Our work showed that MRD level measured by IGH rearrangement and SOX11 expression was comparable, with a correlation coefficient 0.89. The IGH rearrangement was used as a MRD molecular marker for most patients (61%) compared to the other molecular markers: t(11;14) translocation and SOX11 expression (26 and 53%, respectively). These results confirm previous assumptions about the utility of the IGH rearrangement [14]. Former work on comparing SOX11 and IGH rearrangement suggests that SOX11 expression could be less sensitive than IGH rearrangement [17]. In our study, SOX11 expression was detectable at very low MRD level in the follow-up samples, especially for patients who had high SOX11 expression at diagnosis (> 10 SOX11 copies/1000 RG copies). However, for a few patients SOX11 expression was not detectable in the follow-up samples at very low MRD level while IGH rearrangement was. All such patients had low SOX11 expression at diagnosis (< 10 SOX11 copies/1000 RG copies). Our results confirm previous conclusions, that SOX11 has a lower sensitivity than IGH rearrangement [17], but only for patients with low SOX11 expression at diagnosis. This may be caused by the fact that during treatment, the expression of SOX11 decreases significantly. In patients with low baseline expression of SOX11, the level of expression during treatment decreases to values undetectable by RT-qPCR. However, in patients in whom the initial expression of SOX11 is high, the decrease in the level of SOX11 expression during treatment decreases within the limits of detection. Moreover, the difference in the sensitivity of these two markers may be due to the specification of the genetic material. RNA, which is the material for estimation of SOX11 expression, is less stable thus, it degrades faster than DNA. Therefore, when a small amount of material is analyzed, the detectability of DNA is better than RNA.

Our study also investigated the suggested prognostic value [18, 19] of SOX11 expression. We compared PFS and OS in groups of patients with low and high SOX11 expression at diagnosis. Patients with high SOX11 expression (> 10 SOX11 copies/1000 RG copies) had shorter PFS than patients with low SOX11 expression (< 1 SOX11/1000 RG). The difference between mean PFS in both groups was ~ 20 months and was statistically significant (p = 0.04).
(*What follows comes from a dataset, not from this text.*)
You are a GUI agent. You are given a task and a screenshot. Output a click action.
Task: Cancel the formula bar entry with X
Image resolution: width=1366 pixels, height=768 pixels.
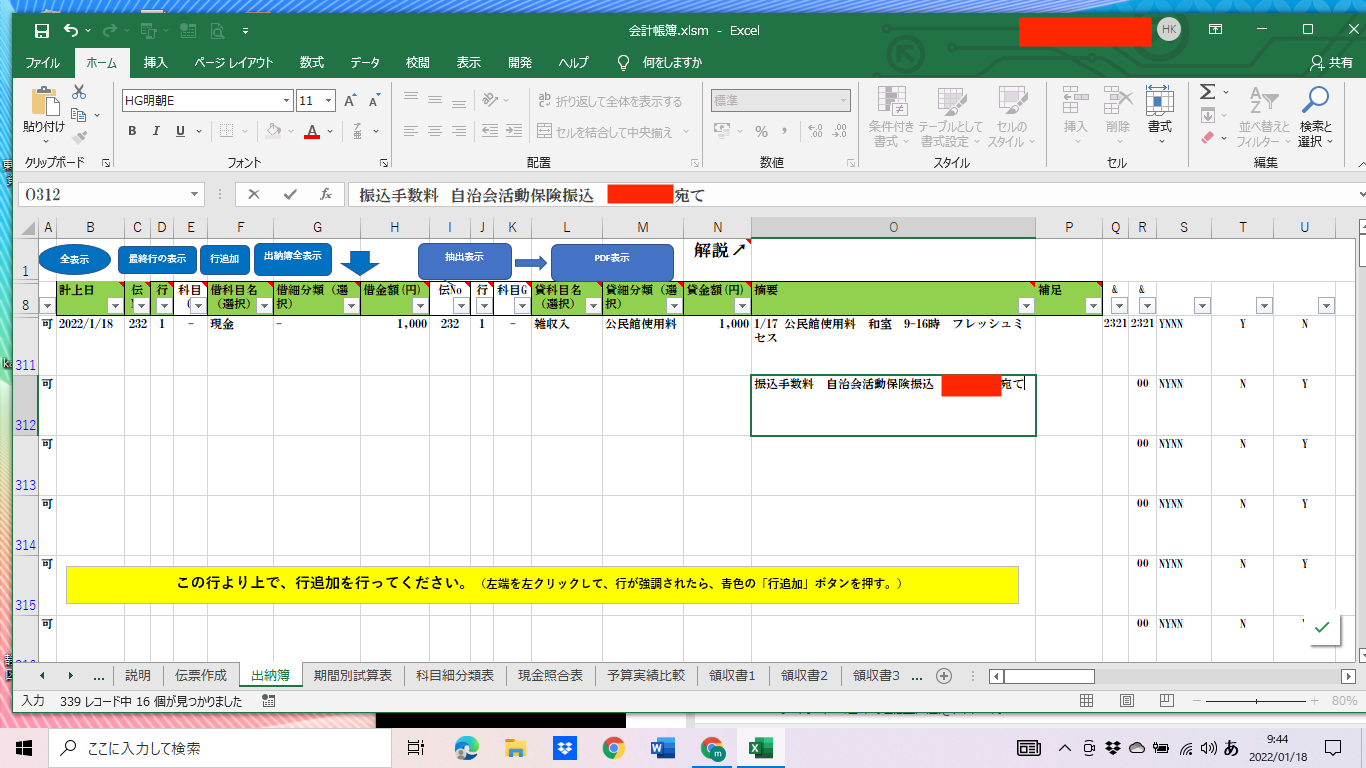pos(254,195)
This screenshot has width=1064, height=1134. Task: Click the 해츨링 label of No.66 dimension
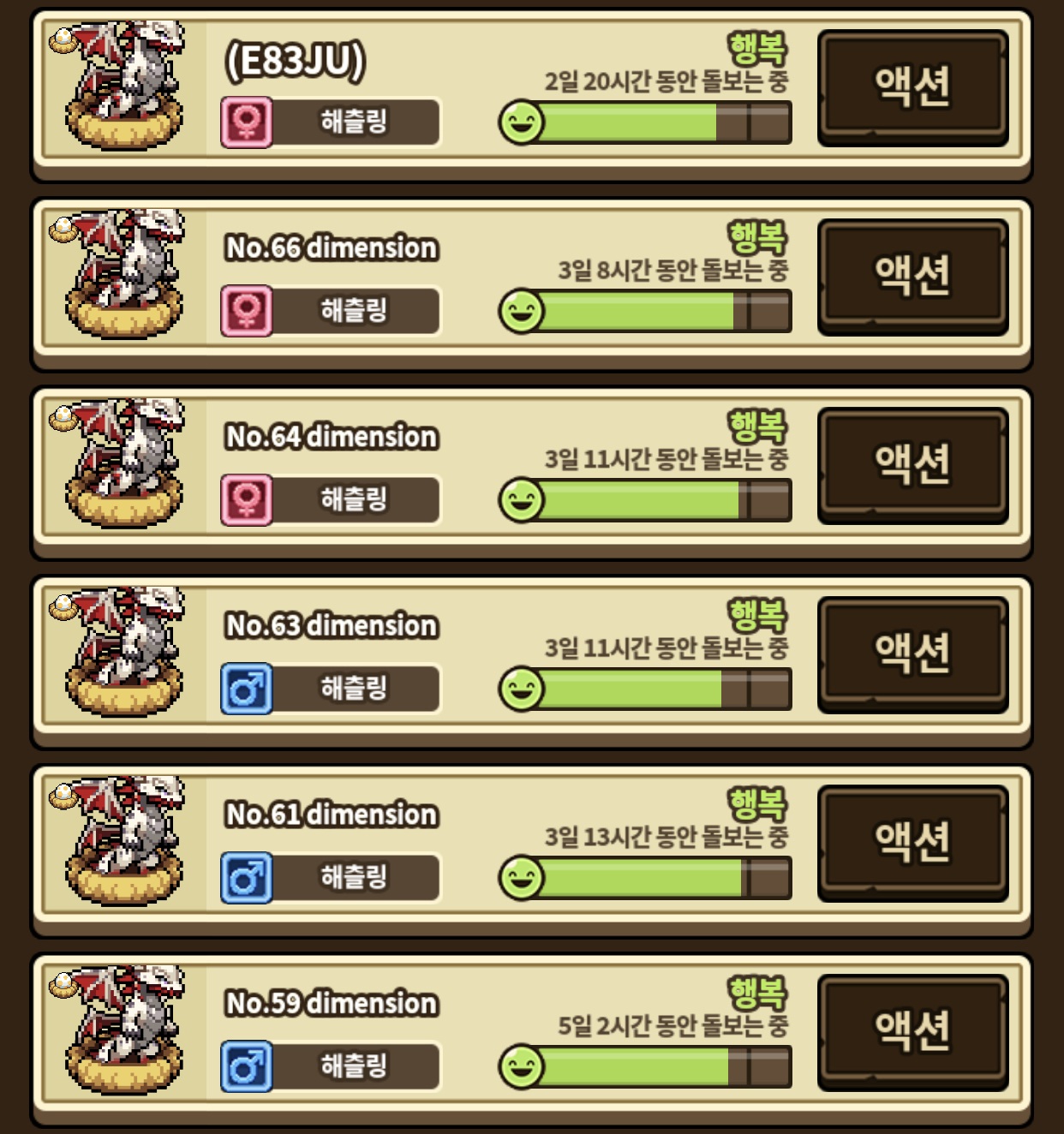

There was no statistically significant difference between OS for patients with high and low SOX11 expression. Our results confirm the prognostic value of SOX11 expression at diagnosis but only for progression-free survival which contrasts to previous studies in which low SOX11 expression in vitro and in vivo was associated with poor prognosis, shorter OS and PFS [24, 25]. High expression of SOX11 in tumor cells could lead to a more aggressive disease course [18, 19] with increased proliferation and cell survival, by activating FAK and CXCR4 [26]. Therefore, early detection of increasing level of SOX11 expression may be important for improving therapeutic decisions.

Our results confirm high specificity of SOX11 expression as a molecular marker for MRD in MCL. Moreover, the quantitative range of MRD level measured by SOX11 was higher than the quantitative range for that obtained with the t(11;14) translocation and IGH rearrangement. Furthermore, MRD level obtained with the use of SOX11, t(11;14) and IGH rearrangement was highly correlated. We therefore hope that SOX11 expression will be used as a molecular marker for measuring MRD in MCL with the same frequency of t(11;14) or IGH rearrangement. However, considering limitations emerging from stability of RNA, for the most efficient estimation of MRD level in MCL patients, SOX11 expression should be used parallelly with IGH rearrangement. Simultaneous usage of both markers allows to confirm results obtained with SOX11 expression. Moreover, this could permit to estimate MRD level in different subtypes of myelomas in rare cases of composite lymphoma. We also confirmed the prognostic value of SOX11 expression, when high SOX11 expression is correlated with poor prognosis. Considering the discordant results on the prognostic value of SOX11 expression, we think that this subject requires further study, including studies on pathways regulated by SOX11, SOX11 methylation profiles and potential isoforms of SOX11.